Mirai Botnet Variant Exploits Four-Faith Router Vulnerability for DDoS Attacks

January 8, 2025

A Mirai botnet variant has been found exploiting a newly disclosed security flaw impacting Four-Faith industrial routers since early November 2024 with the goal of conducting distributed denial-of-service (DDoS) attacks.

The botnet maintains approximately 15,000 daily active IP addresses, with the infections primarily scattered across China, Iran, Russia, Turkey, and the United States.

Exploiting an arsenal of over 20 known security vulnerabilities and weak Telnet credentials for initial access, the malware is known to have been active since February 2024. The botnet has been dubbed "gayfemboy" in reference to the offensive term present in the source code.

QiAnXin XLab said it observed the malware leveraging a zero-day vulnerability in industrial routers manufactured by China-based Four-Faith to deliver the artifacts as early as November 9, 2024.

The vulnerability in question is CVE-2024-12856 (CVSS score: 7.2), which refers to an operating system (OS) command injection bug affecting router models F3x24 and F3x36 by taking advantage of unchanged default credentials.

Late last month, VulnCheck told The Hacker News that the vulnerability has been exploited in the wild to drop reverse shells and a Mirai-like payload on compromised devices.

Some of the other security flaws exploited by the botnet to extend its reach and scale include CVE-2013-3307, CVE-2013-7471, CVE-2014-8361, CVE-2016-20016, CVE-2017-17215, CVE-2017-5259, CVE-2020-25499, CVE-2020-9054, CVE-2021-35394, CVE-2023-26801, CVE-2024-8956, and CVE-2024-8957.

Once launched, the malware attempts to hide malicious processes and implements a Mirai-based command format to scan for vulnerable devices, update itself, and launch DDoS attacks against targets of interest.

DDoS attacks leveraging the botnet have targeted hundreds of different entities on a daily basis, with the activity scaling a new peak in October and November 2024. The attacks, while lasting between 10 and 30 seconds, generate traffic around 100 Gbps.

The disclosure comes weeks after Juniper Networks warned that Session Smart Router (SSR) products with default passwords are being targeted by malicious actors to drop the Mirai botnet malware.
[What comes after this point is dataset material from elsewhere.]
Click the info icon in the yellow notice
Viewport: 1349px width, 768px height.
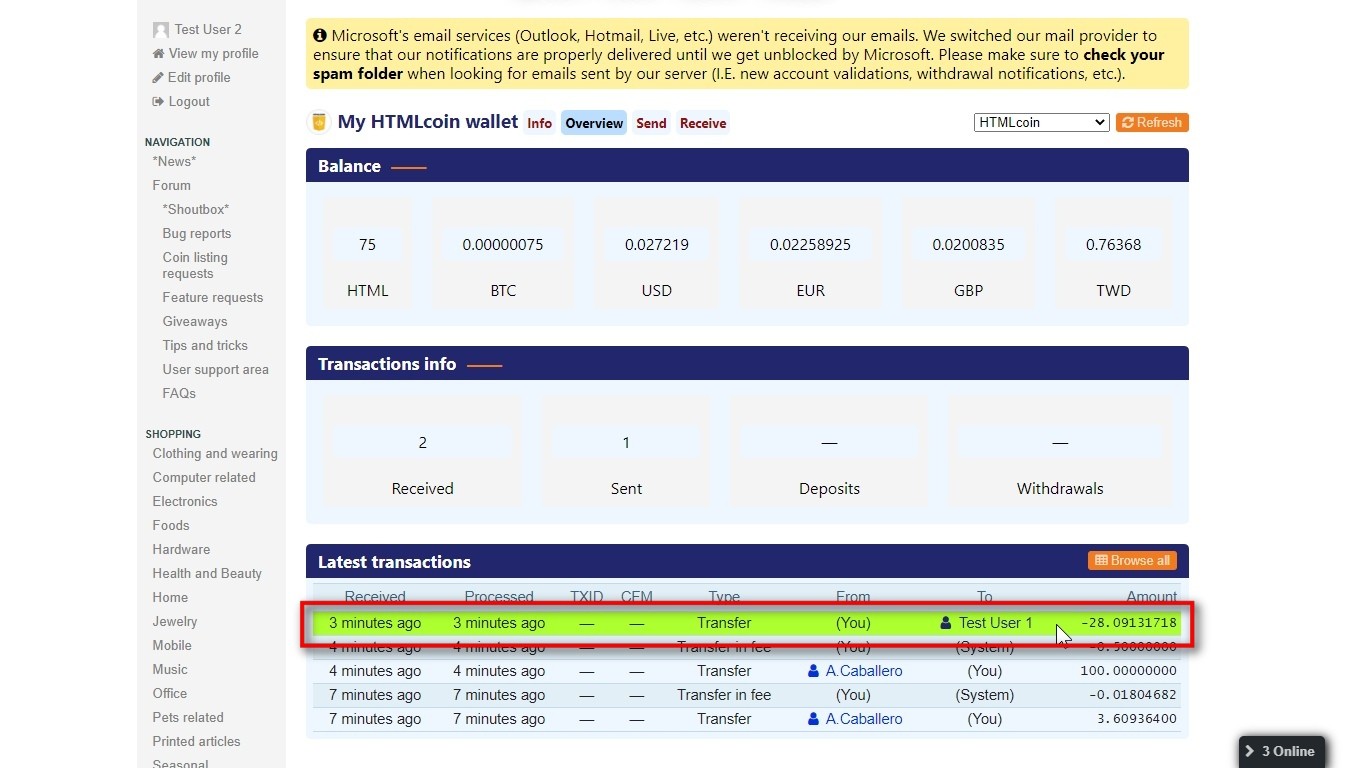(x=320, y=36)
Akamai has also revealed Mirai malware infections that weaponize a remote code execution flaw in DigiEver DVRs.

"DDoS has become one of the most common and destructive forms of cyber attacks," XLab researchers said. "Its attack modes are diverse, attack paths are highly concealed, and it can employ continuously evolving strategies and techniques to conduct precise strikes against various industries and systems, posing a significant threat to enterprises, government organizations, and individual users."

The development also comes as threat actors are leveraging susceptible and misconfigured PHP servers (e.g., CVE-2024-4577) to deploy a cryptocurrency miner called PacketCrypt.